Advertisement

LENSAINDONESIA.COM: Gunung Agung kembali erupsi dengan menyemburkan asap berwarna kelabu yang mencapai ketinggian sekitar 2.500 meter dari puncak kawah, Sabtu (24/12/2017). Erupsi tercatat terjadi sekitar pukul 11.57 WITA.

Kepala Sub-Bidang Mitigasi Pemantauan Gunungapi Wilayah Timur PVMBG Devy Kamil Syahbana di Pos Pengamatan Gunung Agung, Karangasem, menjelaskan asap tebal bercampur abu gunung itu condong mengarah ke timur laut mengikuti arah angin yang bertiup lemah hingga sedang ke arah timur laut dan timur. Asap itu bahkan terlihat dari Posko Utama Tanah Ampo yang berjarak sekitar 22 kilometer.

Dilansir dari Antara, PVMBG mencatat selama periode laporan enam jam sekali dari pukul 06.00 hingga 12.00 WITA, gunung yang disucikan umat Hindu itu masih memiliki aktivitas vulkanik.
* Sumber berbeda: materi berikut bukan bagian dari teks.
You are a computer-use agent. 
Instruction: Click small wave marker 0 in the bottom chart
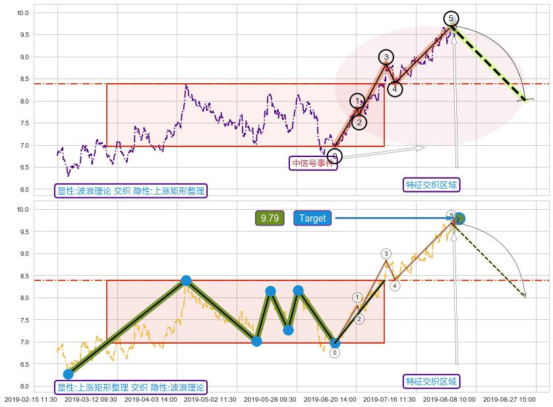pyautogui.click(x=335, y=353)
Gunung Agung tercatat mengalami sekali letusan dengan amplitudo 26 milimeter berdurasi 120 detik, tiga kali hembusan, gempa rendah sebanyak empat kali dan vulkanik dangkal sebanyak tiga kali.

Mengingat masih ada aktivitas vulkanik di dalam tubuh gunung dan status awas atau level IV, PVMBG mengingatkan masyarakat untuk tidak beraktivitas dalam radius 8-10 kilometer dari kawah gunung.